» The problem: Count every line of the material that holds the string "element". Respond with the total only.

--------------------

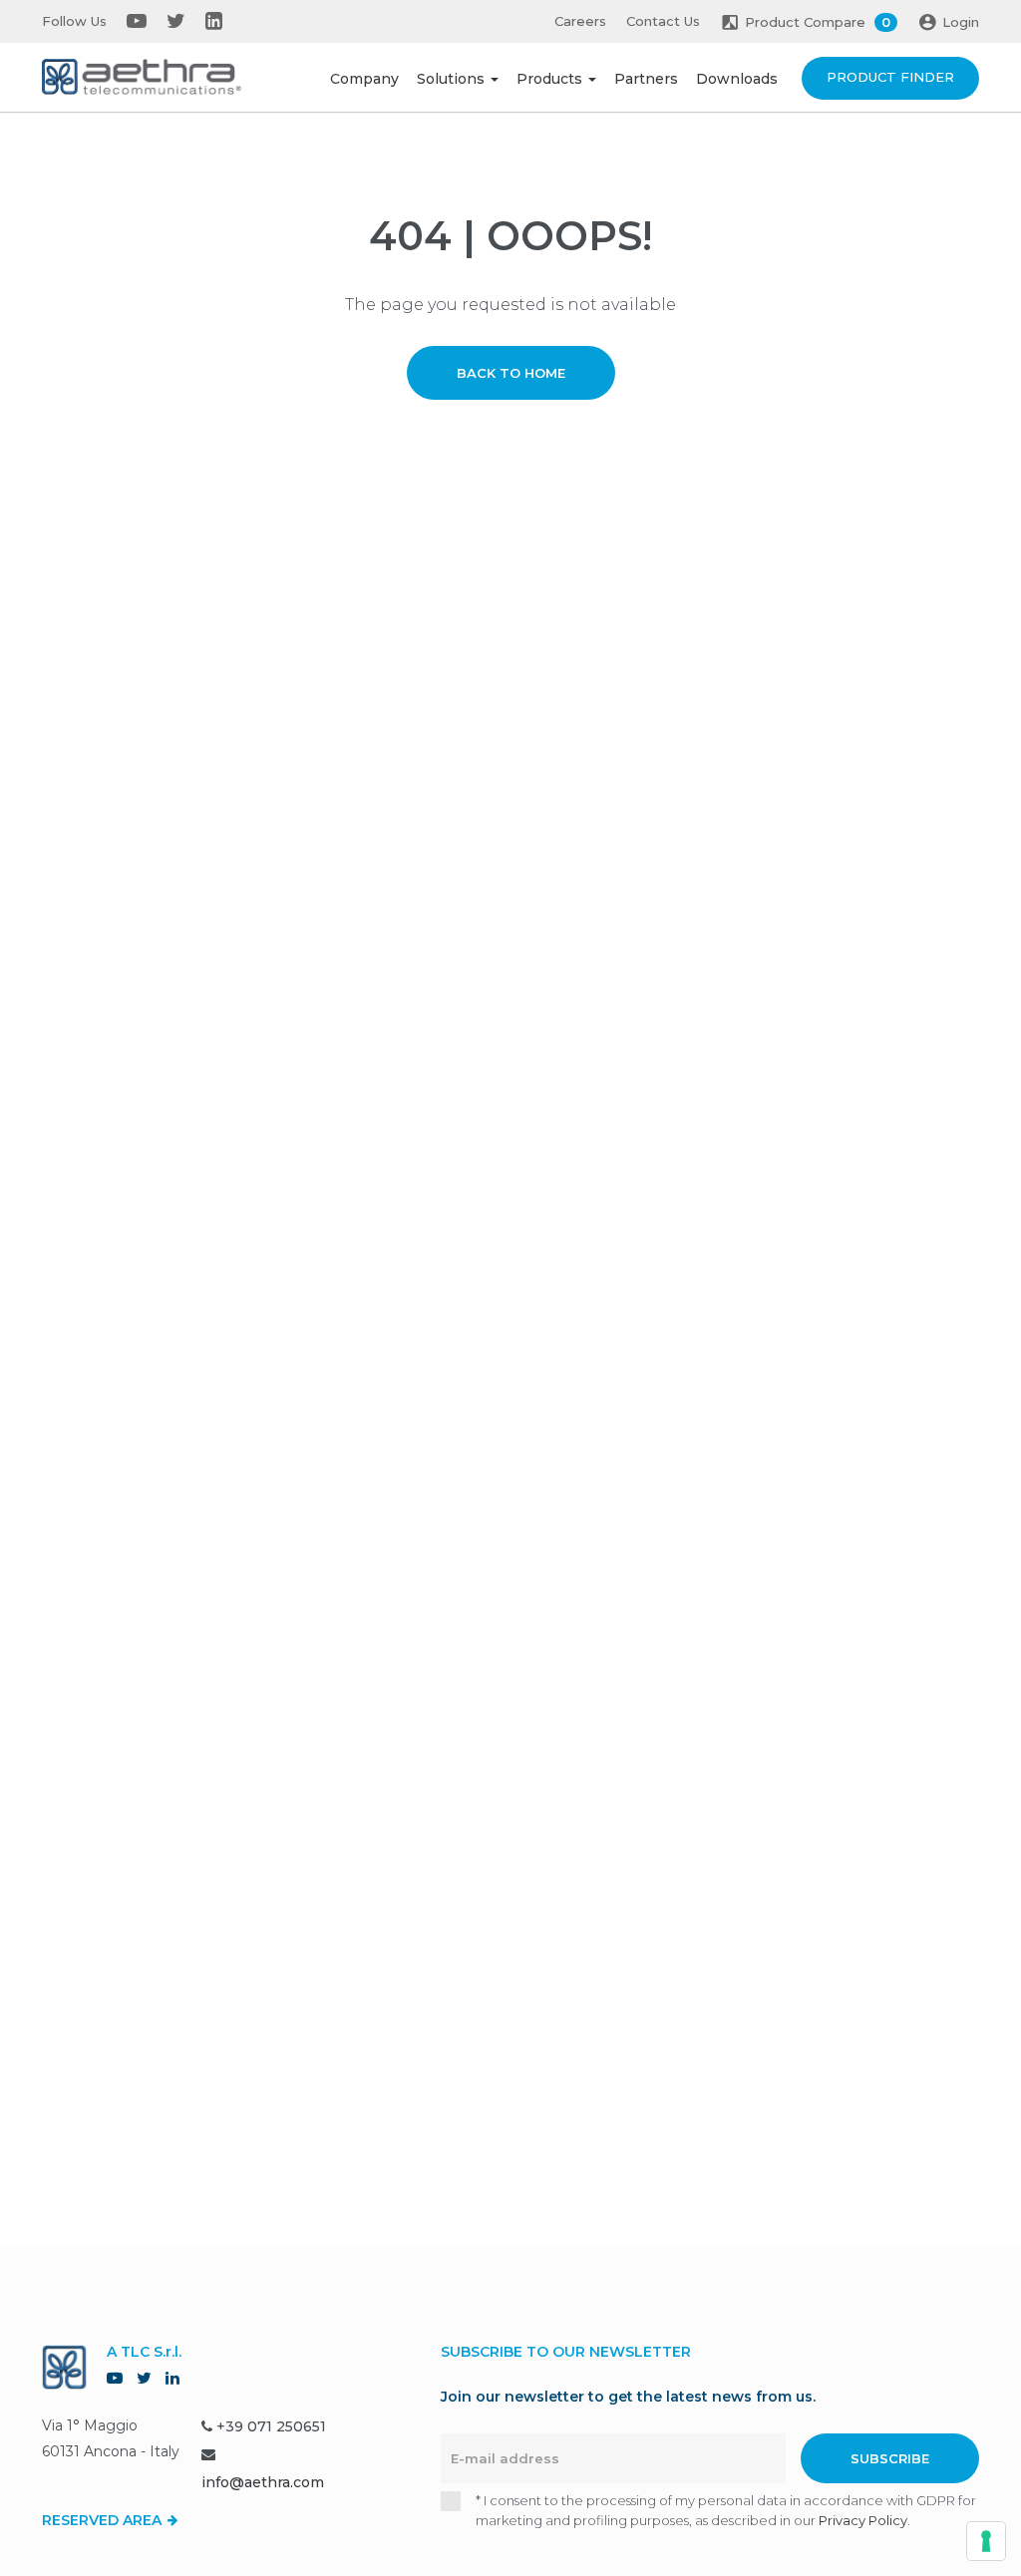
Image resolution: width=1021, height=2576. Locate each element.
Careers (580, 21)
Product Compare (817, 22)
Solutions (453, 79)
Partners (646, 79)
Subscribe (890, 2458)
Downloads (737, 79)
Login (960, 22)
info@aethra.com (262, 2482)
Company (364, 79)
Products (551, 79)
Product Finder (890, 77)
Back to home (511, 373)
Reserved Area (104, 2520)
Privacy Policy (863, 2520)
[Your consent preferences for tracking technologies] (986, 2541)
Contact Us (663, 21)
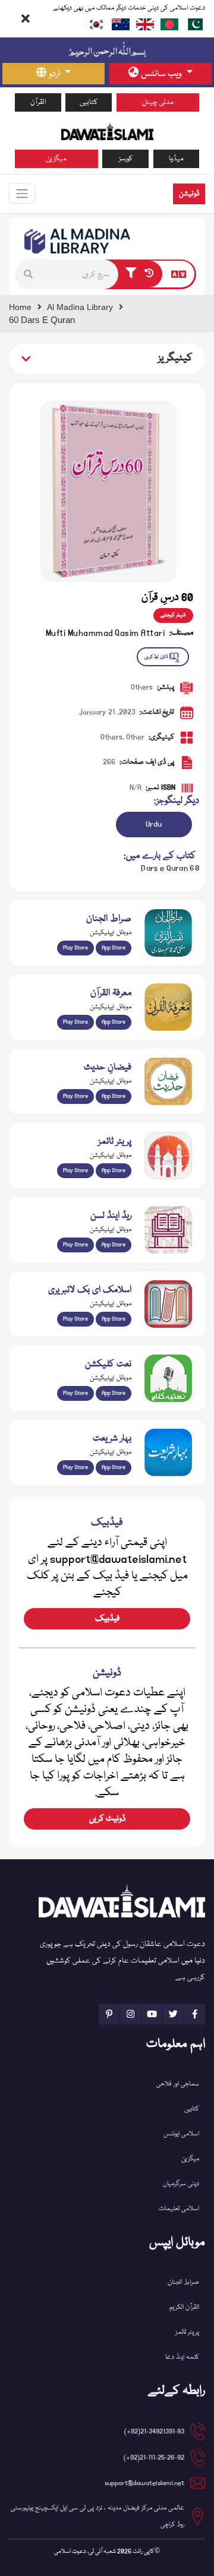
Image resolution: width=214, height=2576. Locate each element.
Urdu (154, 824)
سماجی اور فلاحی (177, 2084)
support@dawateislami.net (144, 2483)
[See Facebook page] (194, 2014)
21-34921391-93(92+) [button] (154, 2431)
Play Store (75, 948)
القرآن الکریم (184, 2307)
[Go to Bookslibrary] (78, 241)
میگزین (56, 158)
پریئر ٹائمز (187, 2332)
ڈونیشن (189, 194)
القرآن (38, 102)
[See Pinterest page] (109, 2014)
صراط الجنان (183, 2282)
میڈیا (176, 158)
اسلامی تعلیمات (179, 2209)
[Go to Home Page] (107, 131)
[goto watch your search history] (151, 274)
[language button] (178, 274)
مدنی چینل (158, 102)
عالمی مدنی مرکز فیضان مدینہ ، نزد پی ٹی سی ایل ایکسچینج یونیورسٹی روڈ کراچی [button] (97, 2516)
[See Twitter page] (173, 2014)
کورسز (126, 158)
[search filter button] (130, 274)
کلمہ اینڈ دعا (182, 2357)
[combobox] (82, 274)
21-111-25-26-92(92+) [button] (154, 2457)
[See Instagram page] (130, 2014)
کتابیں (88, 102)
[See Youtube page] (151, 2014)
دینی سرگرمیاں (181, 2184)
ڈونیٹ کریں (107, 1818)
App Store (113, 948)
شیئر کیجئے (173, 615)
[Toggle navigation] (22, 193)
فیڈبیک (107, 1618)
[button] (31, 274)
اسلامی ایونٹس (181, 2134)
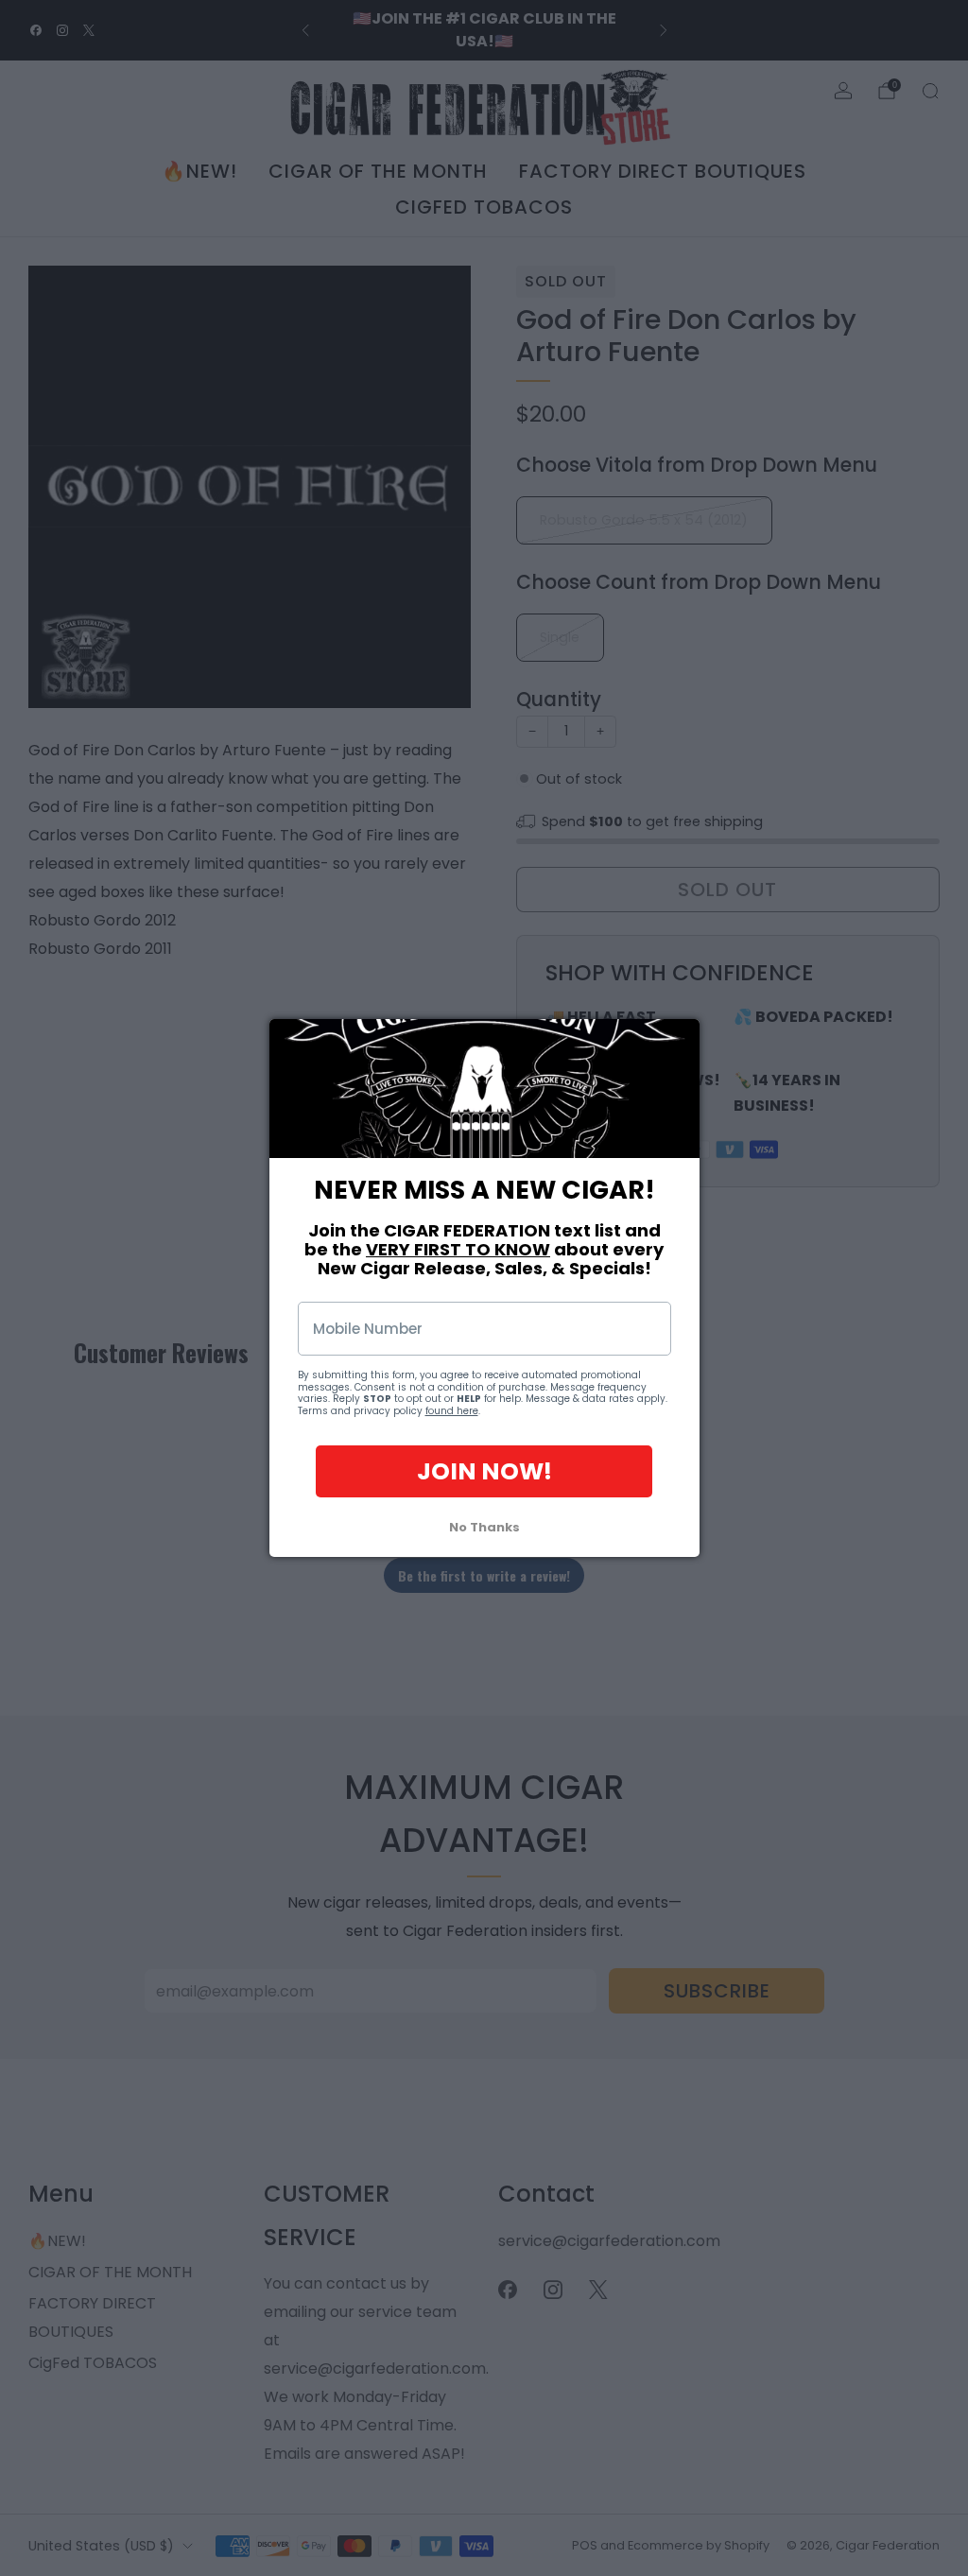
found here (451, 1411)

--------------------

» Exercise solution: 2